■ WHAT IS REQUIRED
Copy the guest article below about voting for Jackie Lacey in full, word for word.

■ SOURCE TEXT
---*---

Why I am voting for Jackie Lacey for District Attorney

By J.R. – guest article

This year we’ll be voting for our county District Attorney. It will most likely come down to Jackie Lacey and George Gascón.

I wanted to talk about my family’s experience with Jackie Lacey.

In 2013, our daughter (10 years old at the time) was kidnapped. It was a horrific experience for her. I won’t go into details other than to say that the monster who kidnapped her received LWOP (life without parole) and over 200 years to life for what my daughter endured that day.

Early on in the process of going to trial our monster’s defense attorney offered a 50-year plea bargain deal. Jackie Lacey rejected this deal forcing it to go to trial. This originally upset my wife and me. We were going to refuse to allow our daughter to testify. We didn’t want to subject her to what we believed would be another traumatic experience.

My wife, my daughter’s therapist and I sat with our daughter and read the letter we were going to submit to the prosecutor’s office declaring our refusal to let her testify. My daughter was upset. She demanded to testify. She wanted to make sure that this monster “never had the hope of getting out again where he could hurt someone else” – her words. “He’ll kill them if he does it again”. Those words still ring in my ears. Those are powerful words coming out of a 10 year old. But a 10 year old she was and we are her parents.

We opted to take a “time out” for a few weeks and make sure our daughter understood that our monster would be in his 70s if he ever got out. If he lived that long he would be “old and broken”, I told her. She spent quite a bit of time with her therapist discussing this as well. What finally convinced us was the argument my ten-year-old daughter made on why she needed to testify

“Ashod Kerri (‘Kerri’ is Armenian for Uncle – Ashod is her great uncle – he was 75 at the time) is as old as [our monster] will be when he gets out of jail with that deal. Every morning Ashod Kerri goes in the back yard, jumps up and grabs a tree branch and does pull ups. He’s not a broken old man. If [our monster] ever gets out he’ll kill someone. I have to make sure he doesn’t”.

How do you argue against that? That’s from a ten-year-old. We were floored.

>Here’s a report from sentencing.

---*---

[Stored items from a collection]
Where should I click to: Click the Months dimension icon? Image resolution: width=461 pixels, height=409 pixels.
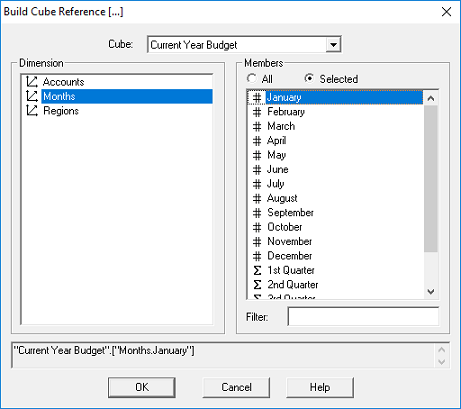[x=32, y=96]
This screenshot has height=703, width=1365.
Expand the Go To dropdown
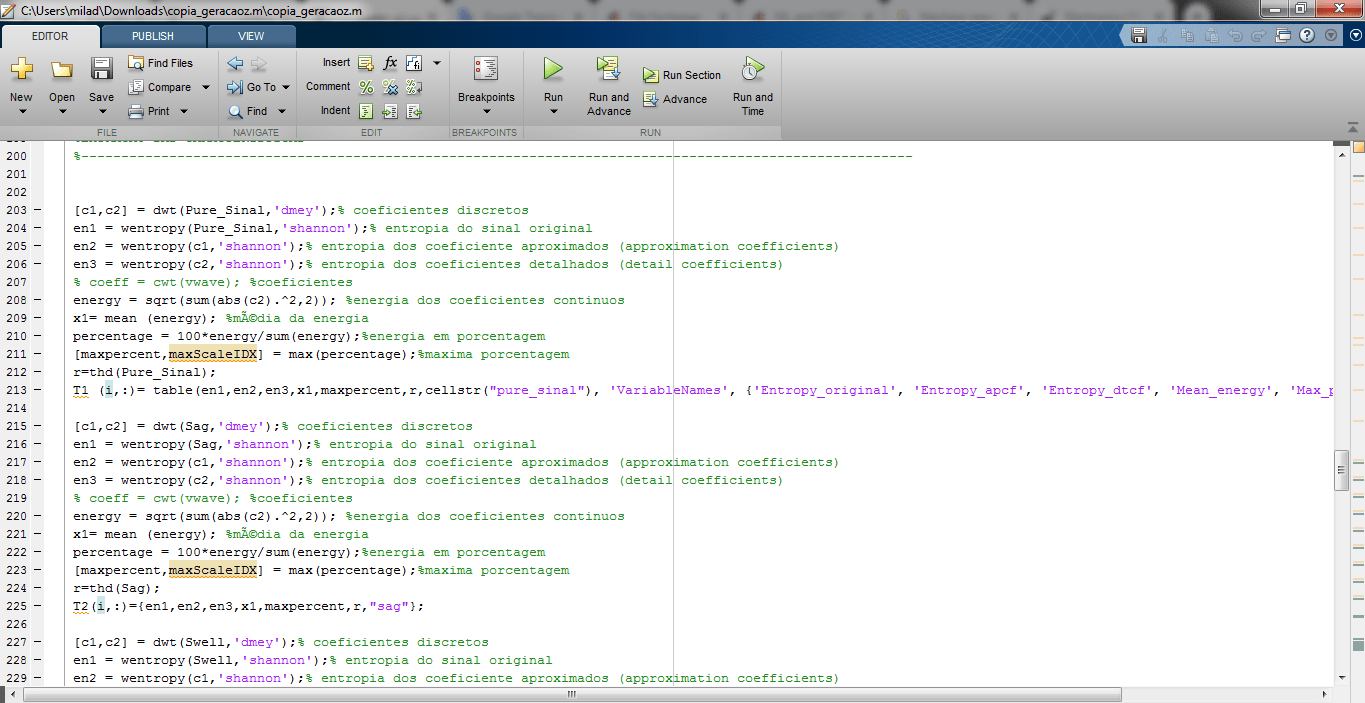284,88
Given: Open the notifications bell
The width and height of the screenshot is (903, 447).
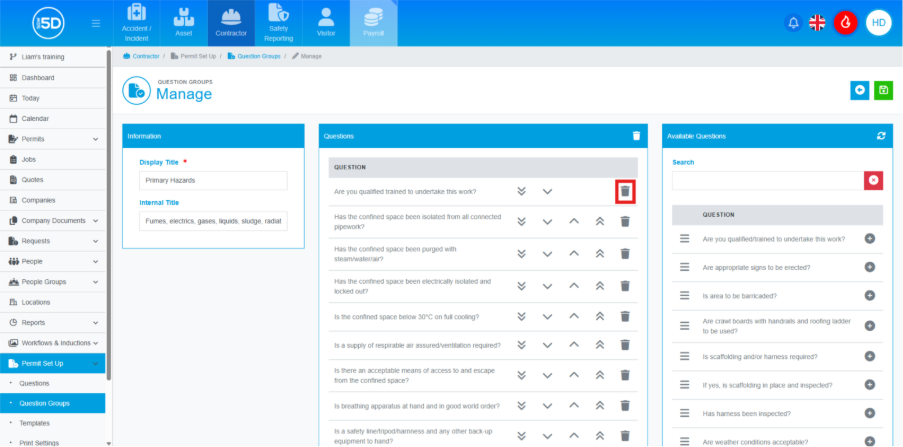Looking at the screenshot, I should 793,22.
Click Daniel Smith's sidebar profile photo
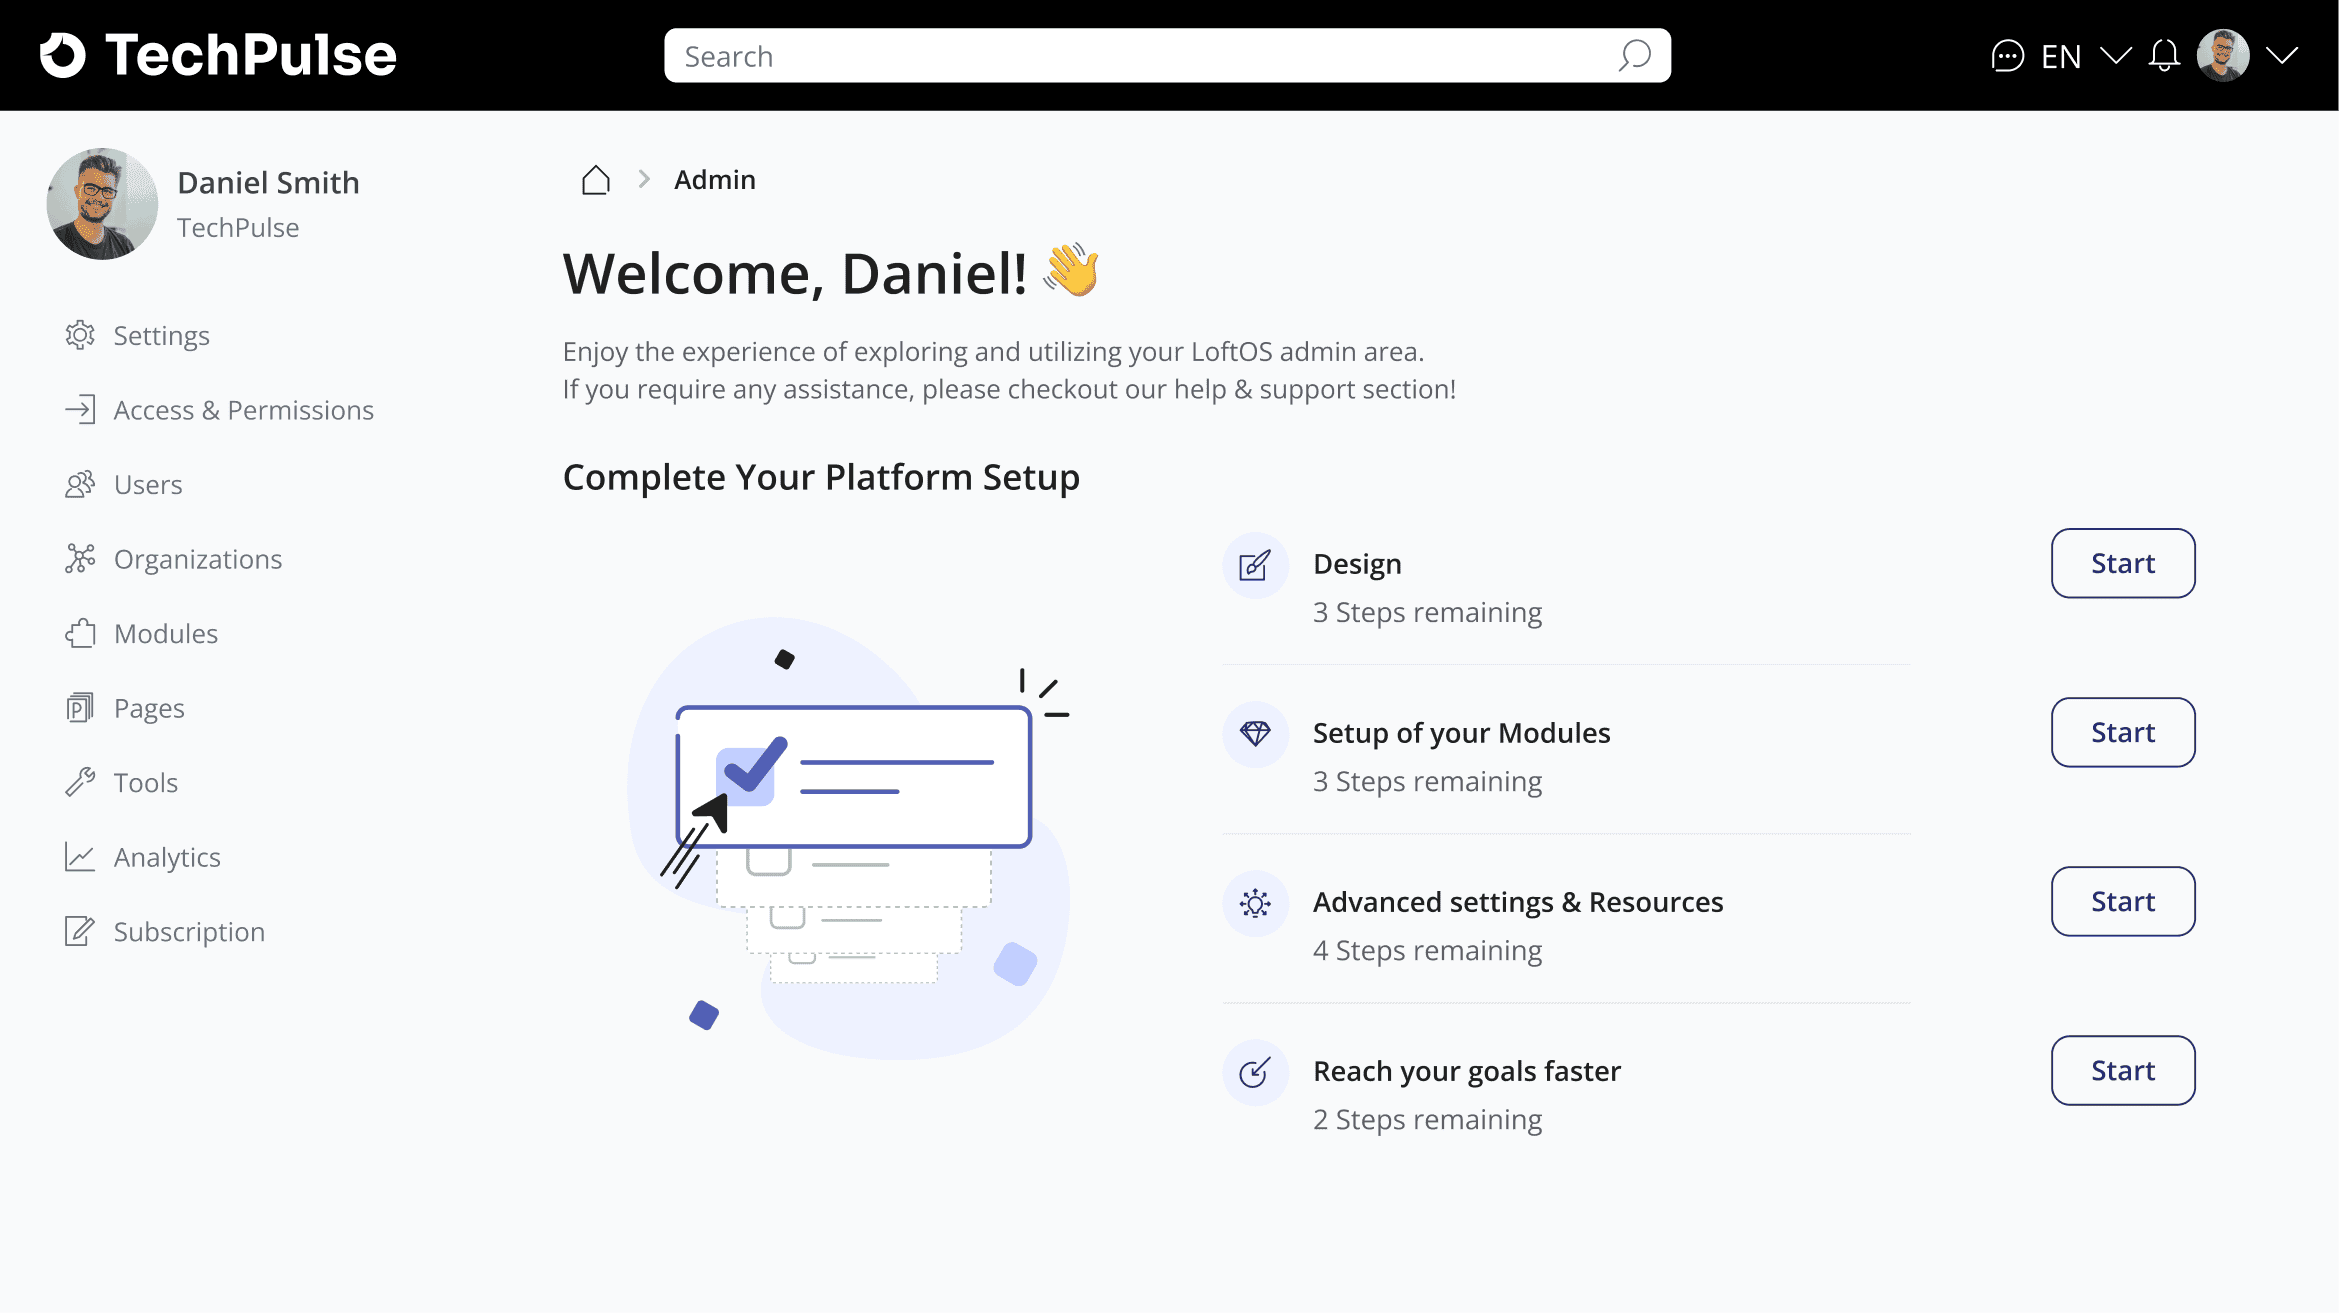 (102, 204)
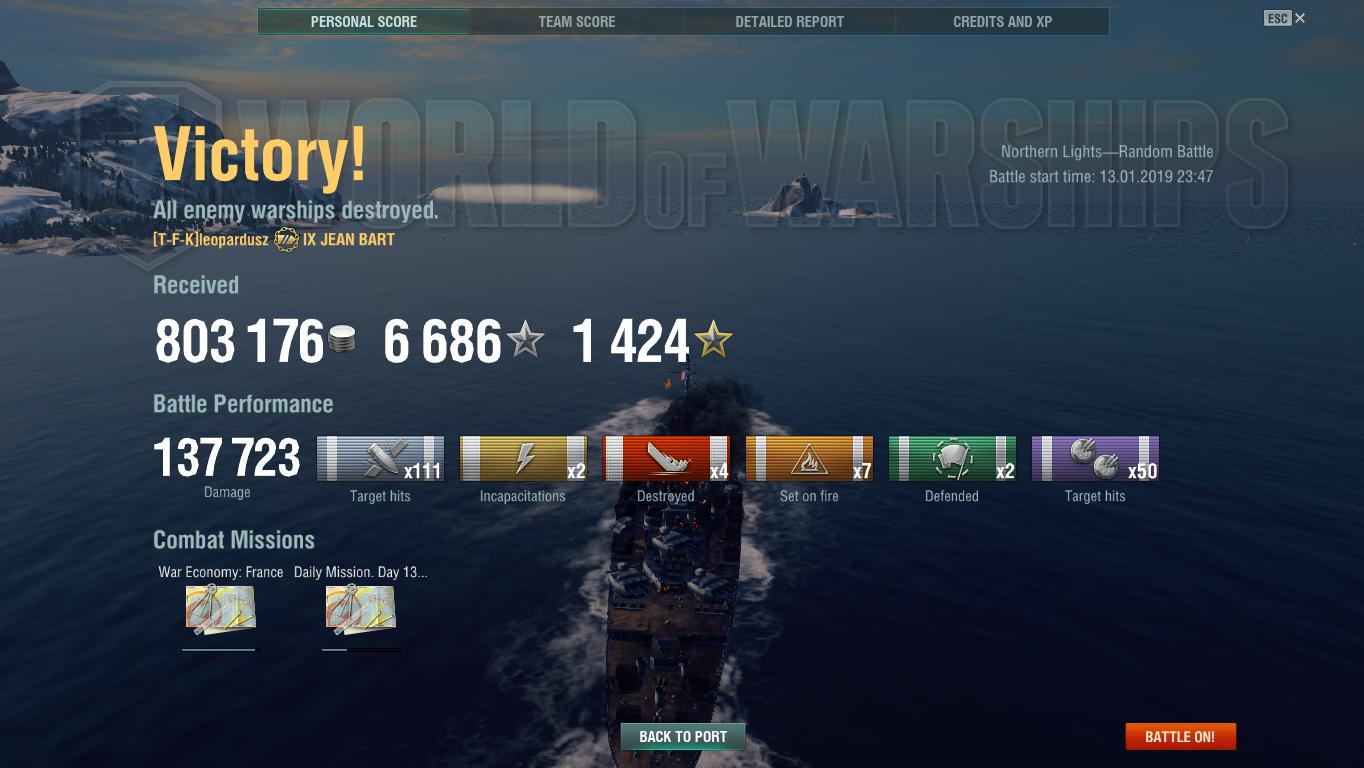Image resolution: width=1364 pixels, height=768 pixels.
Task: Click the silver credits coin icon
Action: click(342, 340)
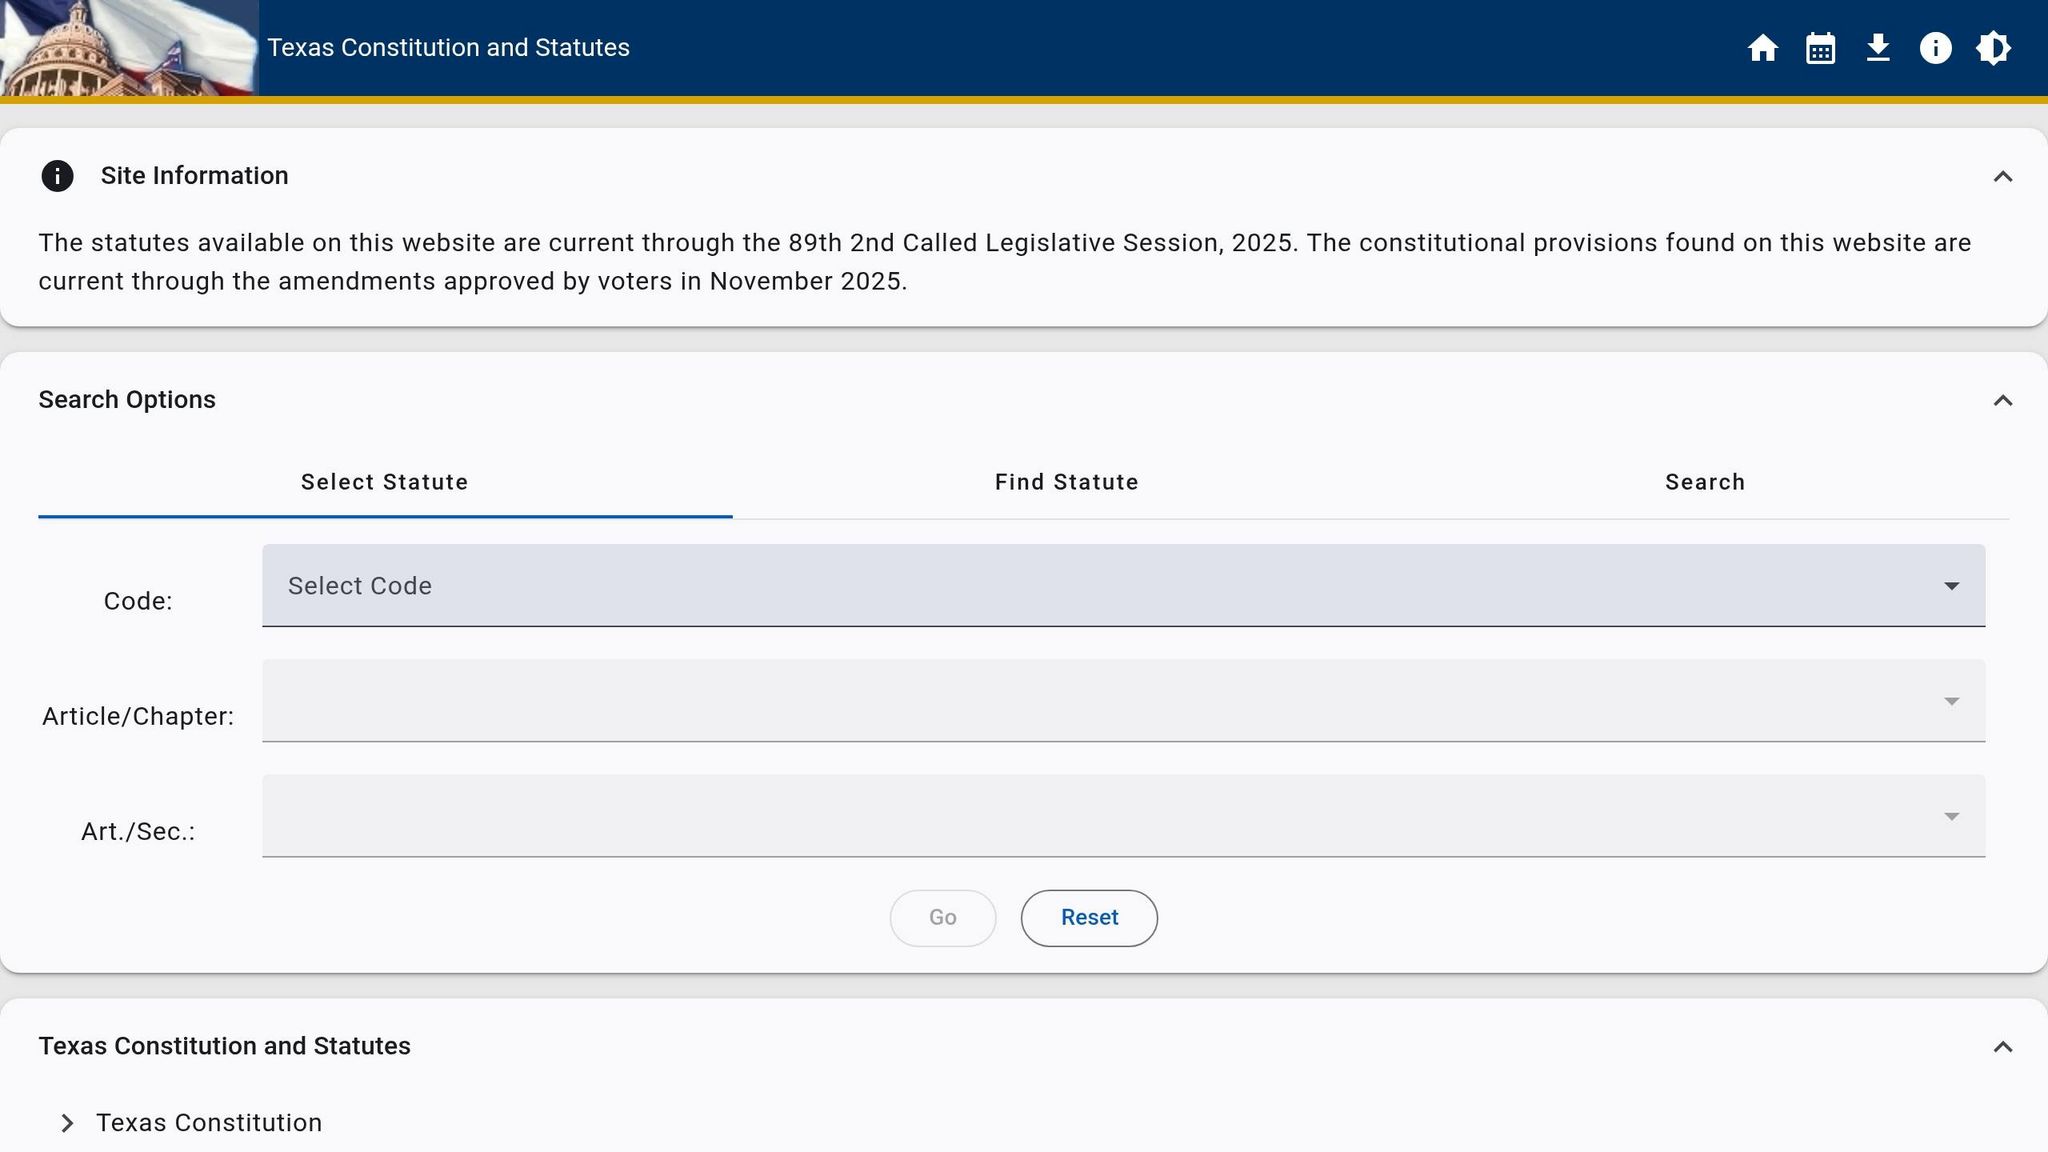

---*---

■ OUTPUT FOR THIS EXERCISE
Why I am voting for Jackie Lacey for District Attorney

By J.R. – guest article

This year we’ll be voting for our county District Attorney. It will most likely come down to Jackie Lacey and George Gascón.

I wanted to talk about my family’s experience with Jackie Lacey.

In 2013, our daughter (10 years old at the time) was kidnapped. It was a horrific experience for her. I won’t go into details other than to say that the monster who kidnapped her received LWOP (life without parole) and over 200 years to life for what my daughter endured that day.

Early on in the process of going to trial our monster’s defense attorney offered a 50-year plea bargain deal. Jackie Lacey rejected this deal forcing it to go to trial. This originally upset my wife and me. We were going to refuse to allow our daughter to testify. We didn’t want to subject her to what we believed would be another traumatic experience.

My wife, my daughter’s therapist and I sat with our daughter and read the letter we were going to submit to the prosecutor’s office declaring our refusal to let her testify. My daughter was upset. She demanded to testify. She wanted to make sure that this monster “never had the hope of getting out again where he could hurt someone else” – her words. “He’ll kill them if he does it again”. Those words still ring in my ears. Those are powerful words coming out of a 10 year old. But a 10 year old she was and we are her parents.

We opted to take a “time out” for a few weeks and make sure our daughter understood that our monster would be in his 70s if he ever got out. If he lived that long he would be “old and broken”, I told her. She spent quite a bit of time with her therapist discussing this as well. What finally convinced us was the argument my ten-year-old daughter made on why she needed to testify

“Ashod Kerri (‘Kerri’ is Armenian for Uncle – Ashod is her great uncle – he was 75 at the time) is as old as [our monster] will be when he gets out of jail with that deal. Every morning Ashod Kerri goes in the back yard, jumps up and grabs a tree branch and does pull ups. He’s not a broken old man. If [our monster] ever gets out he’ll kill someone. I have to make sure he doesn’t”.

How do you argue against that? That’s from a ten-year-old. We were floored.

>Here’s a report from sentencing.